By the end of a highly populated book that Connelly says was tough to edit, Ballard will get to the bottom of every aspect of several crimes. And she’ll do a lot more. Smart and fierce, she never stops working, to the point of making Bosch look like a slouch. She’s also steamy enough to weaponize seduction if it will help her, and absolutely blunt when she speaks her mind. When a colleague who betrayed her tries to apologize, she responds with an unforgiving tongue-lashing.
The pacing of Ballard’s debut story is breathless. Unless she’s in the water, she never has a peaceful moment: There’s always a lead to follow, a house to scope out, a late-night call to make. One thing she loves about the night shift is feeling entitled to assume a combat stance at 3 a.m., scare some miscreant out of bed and shout: “Police! Let me see your hands!”

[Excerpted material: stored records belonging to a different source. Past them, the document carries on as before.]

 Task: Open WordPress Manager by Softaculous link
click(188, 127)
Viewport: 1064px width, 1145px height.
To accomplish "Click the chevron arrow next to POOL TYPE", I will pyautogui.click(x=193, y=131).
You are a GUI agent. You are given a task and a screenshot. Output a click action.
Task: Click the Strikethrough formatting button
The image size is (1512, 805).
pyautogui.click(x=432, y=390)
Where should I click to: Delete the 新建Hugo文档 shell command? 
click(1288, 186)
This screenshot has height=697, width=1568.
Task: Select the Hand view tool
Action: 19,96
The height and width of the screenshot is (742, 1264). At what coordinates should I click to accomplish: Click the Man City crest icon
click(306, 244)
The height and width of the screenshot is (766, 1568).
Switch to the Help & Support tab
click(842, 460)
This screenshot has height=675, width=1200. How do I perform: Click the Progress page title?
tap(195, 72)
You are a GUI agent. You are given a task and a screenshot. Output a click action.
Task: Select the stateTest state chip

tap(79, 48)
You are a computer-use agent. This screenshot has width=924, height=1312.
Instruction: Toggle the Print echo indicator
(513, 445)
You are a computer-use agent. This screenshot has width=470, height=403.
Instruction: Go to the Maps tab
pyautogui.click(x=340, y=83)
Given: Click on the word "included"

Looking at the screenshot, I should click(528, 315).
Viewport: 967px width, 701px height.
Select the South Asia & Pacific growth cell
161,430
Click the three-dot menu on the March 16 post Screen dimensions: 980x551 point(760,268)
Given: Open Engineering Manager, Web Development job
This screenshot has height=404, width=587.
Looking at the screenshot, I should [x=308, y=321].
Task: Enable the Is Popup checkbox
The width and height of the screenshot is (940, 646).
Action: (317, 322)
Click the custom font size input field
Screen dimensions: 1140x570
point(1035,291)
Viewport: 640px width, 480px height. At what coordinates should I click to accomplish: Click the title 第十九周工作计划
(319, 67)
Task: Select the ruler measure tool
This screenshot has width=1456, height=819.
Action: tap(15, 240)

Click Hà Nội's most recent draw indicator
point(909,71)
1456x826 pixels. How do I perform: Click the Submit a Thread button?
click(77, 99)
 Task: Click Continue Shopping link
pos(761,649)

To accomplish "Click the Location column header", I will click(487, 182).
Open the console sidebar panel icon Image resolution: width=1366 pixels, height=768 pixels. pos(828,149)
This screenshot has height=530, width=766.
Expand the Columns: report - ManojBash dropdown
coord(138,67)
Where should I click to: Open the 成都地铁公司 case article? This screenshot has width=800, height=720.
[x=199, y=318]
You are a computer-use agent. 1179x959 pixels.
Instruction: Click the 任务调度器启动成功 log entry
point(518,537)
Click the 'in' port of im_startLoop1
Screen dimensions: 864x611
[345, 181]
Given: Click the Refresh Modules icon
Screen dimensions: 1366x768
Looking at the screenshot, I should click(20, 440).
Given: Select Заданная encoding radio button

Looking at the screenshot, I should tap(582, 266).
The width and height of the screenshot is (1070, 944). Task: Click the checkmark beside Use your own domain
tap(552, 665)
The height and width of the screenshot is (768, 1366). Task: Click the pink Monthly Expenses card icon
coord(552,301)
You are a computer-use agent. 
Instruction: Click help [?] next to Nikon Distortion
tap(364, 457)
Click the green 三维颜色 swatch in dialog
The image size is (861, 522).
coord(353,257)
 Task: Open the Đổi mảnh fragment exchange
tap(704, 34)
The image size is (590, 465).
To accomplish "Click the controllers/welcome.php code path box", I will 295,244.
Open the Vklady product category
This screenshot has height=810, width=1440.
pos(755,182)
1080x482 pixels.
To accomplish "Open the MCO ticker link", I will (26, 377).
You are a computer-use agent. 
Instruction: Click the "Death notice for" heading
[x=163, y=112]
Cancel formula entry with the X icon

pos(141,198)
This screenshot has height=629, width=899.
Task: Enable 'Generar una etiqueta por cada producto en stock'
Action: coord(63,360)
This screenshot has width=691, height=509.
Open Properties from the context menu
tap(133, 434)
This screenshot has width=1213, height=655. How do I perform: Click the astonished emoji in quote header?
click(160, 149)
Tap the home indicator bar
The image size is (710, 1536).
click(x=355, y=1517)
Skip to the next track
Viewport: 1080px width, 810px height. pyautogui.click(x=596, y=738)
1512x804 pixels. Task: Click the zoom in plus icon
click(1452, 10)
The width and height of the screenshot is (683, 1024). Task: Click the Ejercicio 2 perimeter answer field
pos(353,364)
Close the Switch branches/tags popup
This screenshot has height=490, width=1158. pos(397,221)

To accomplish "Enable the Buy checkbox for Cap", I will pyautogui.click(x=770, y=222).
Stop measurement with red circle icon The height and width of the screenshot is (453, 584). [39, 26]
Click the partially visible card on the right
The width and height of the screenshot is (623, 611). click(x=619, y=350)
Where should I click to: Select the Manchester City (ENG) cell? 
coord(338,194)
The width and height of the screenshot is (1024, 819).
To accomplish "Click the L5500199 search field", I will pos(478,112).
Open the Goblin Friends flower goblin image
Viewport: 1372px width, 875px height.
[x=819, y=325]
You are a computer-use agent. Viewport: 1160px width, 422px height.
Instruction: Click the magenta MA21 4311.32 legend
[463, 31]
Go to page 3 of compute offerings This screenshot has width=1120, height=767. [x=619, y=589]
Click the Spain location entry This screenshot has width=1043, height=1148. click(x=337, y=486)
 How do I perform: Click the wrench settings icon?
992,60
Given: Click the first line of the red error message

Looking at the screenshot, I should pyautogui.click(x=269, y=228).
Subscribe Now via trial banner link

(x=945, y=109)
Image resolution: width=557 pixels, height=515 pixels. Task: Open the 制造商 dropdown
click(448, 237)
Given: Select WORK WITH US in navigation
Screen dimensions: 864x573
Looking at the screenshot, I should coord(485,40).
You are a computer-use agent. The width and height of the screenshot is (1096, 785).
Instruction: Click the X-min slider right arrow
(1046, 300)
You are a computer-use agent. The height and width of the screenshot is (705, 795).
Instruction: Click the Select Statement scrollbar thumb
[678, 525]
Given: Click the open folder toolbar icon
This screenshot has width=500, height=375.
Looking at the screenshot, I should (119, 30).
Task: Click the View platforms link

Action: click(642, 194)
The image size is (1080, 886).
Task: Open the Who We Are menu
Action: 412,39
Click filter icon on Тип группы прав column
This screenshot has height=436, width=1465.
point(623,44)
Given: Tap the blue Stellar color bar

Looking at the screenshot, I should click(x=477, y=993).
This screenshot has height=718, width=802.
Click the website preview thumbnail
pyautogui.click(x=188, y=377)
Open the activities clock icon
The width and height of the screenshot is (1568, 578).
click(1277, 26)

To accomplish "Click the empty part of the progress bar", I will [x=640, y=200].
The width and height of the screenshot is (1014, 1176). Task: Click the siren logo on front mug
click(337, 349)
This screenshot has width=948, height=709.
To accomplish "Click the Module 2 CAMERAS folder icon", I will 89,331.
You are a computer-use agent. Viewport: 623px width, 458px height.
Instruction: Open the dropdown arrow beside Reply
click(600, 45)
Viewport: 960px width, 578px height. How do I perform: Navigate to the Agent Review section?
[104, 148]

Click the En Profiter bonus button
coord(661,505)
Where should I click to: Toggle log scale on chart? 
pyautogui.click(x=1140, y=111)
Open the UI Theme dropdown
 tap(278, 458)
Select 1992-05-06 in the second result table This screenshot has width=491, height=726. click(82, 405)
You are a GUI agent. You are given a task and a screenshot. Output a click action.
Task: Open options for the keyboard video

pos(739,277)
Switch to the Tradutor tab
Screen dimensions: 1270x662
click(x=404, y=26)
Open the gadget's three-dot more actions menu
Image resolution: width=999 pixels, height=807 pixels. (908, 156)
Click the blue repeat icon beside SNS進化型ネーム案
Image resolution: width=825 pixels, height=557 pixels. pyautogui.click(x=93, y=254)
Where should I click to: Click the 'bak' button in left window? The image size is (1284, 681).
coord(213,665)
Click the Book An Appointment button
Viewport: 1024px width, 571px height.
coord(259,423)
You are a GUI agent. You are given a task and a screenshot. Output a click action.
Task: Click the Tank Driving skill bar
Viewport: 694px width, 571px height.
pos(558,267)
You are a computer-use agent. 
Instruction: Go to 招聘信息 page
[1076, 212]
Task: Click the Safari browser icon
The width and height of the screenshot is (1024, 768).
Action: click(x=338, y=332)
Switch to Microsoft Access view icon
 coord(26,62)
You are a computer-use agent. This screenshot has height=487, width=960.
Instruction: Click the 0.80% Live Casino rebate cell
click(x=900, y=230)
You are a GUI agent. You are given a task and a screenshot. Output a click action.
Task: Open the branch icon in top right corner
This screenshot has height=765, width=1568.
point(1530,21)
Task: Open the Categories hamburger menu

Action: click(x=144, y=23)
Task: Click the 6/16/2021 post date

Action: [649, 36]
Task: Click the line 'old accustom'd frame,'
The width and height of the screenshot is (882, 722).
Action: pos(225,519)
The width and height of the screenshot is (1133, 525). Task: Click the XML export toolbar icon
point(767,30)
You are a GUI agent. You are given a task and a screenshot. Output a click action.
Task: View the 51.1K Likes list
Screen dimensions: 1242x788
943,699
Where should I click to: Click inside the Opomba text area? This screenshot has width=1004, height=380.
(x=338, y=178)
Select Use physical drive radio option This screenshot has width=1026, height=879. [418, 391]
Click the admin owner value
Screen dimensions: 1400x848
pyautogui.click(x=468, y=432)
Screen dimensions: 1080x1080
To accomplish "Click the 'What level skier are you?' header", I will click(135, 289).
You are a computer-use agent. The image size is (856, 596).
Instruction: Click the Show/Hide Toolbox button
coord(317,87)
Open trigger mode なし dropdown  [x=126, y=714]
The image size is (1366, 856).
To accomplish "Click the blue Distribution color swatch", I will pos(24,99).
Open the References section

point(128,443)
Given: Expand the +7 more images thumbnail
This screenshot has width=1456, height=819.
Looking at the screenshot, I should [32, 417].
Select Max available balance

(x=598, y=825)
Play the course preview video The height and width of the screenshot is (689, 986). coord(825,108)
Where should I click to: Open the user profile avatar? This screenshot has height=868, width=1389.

The novel moves so quickly, racking up so many witnesses and suspects, that it ought to be hard to follow. But Connelly expertly hides a trail of bread crumbs that leads straight to the denouement, with so much else going on that it’s impossible to see where he’s heading.
Ballard’s one shared experience with other Connelly characters is constantly getting stuck in traffic as she drives all over the greater Los Angeles area chasing down leads. She visits a hillside house not far from Harry’s, a porn movie studio, an encampment for the homeless, a hotel in Little Tokyo, a sinister used car dealership — on and on. She also winds up in what sounds like an extremely lurid situation: bound and gagged, naked and helpless, about to be tortured by a man she knows is a sadistic killer. And yet Connelly handles even this scene like the seasoned pro he is, avoiding exploitation and producing a demonstration of Ballard’s astonishing resourcefulness and bravery.
Ballard is complicated and driven enough to sustain the series Connelly doubtless has in mind for her. Connelly writes passionately about, and captures especially well here, the detective’s high when the pieces of a puzzle fall into place. “The adrenaline jolt Ballard had felt earlier now turned into a locomotive charging through her veins,” he writes — and this is early in the story, before that train even gets racing. “She knew deep down it was the reason she would never quit, no matter where they put her or what they said about her.”